Moskowitz has served in Florida politics since he was 25. He’s only 40 today, though he speaks with the frustration of a grizzled industry veteran. As proud as he is of the work he’s done, he’s also grown aggravated with many aspects of politics: sensational media coverage, political pandering and a public easily swayed by both.
“One thing elected officials don’t have anymore is balls,” he says. “They just don’t. We make them weaker these days. They’re so scared of the media.
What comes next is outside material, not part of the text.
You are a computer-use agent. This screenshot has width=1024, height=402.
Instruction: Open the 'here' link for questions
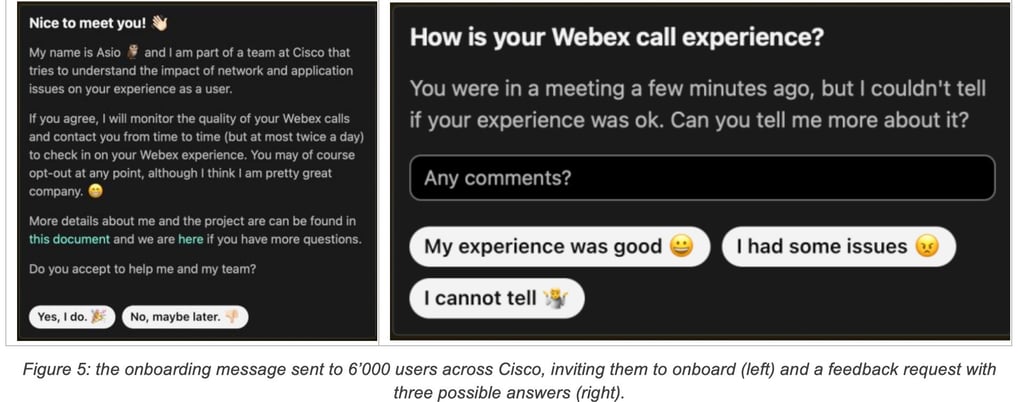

They’re so scared of social media, of Twitter, of the 24-hour news coverage. They might be criticized, and then someone might run to the left of them or run to the right of them. It’s about staying in power. It’s not about ultimately doing what they might feel is right.”
Moskowitz hasn’t touched the toast in front of him for 45 minutes. He talks fast, and he has a lot to say. It’s been a long year. Many people died, and that’s not lost on him. He’s lived and worked through two of the biggest tragedies in Florida’s history. It’s changed him in ways he’s only beginning to understand.
“I just look at things differently,” he says. “You don’t see what I saw in Parkland and then go through what I went through with COVID-19 and just, you know, you’re back to normal. Those are wounds. Those are scars. They don’t heal.”
Moskowitz tells me he plans on taking a month off after he resigns. And after that? He doesn’t know. He has offers but says he’s honestly not sure about his next step. He was on President Joe Biden’s short list to run the Federal Emergency Management Agency, and though he wasn’t ultimately offered the role, surely more political opportunities await him. But he’s not thinking about that right now.
“One of the reasons I’m coming home is because I realized I had my priorities kind of wrong,” he says. “It’s not that I don’t want to build my career. I do, but I am missing stuff with my kids that I am never going to get back ever—ever, ever. And there is plenty of time to do this other stuff, but there isn’t plenty of time to be here and help my kid tie his shoes.”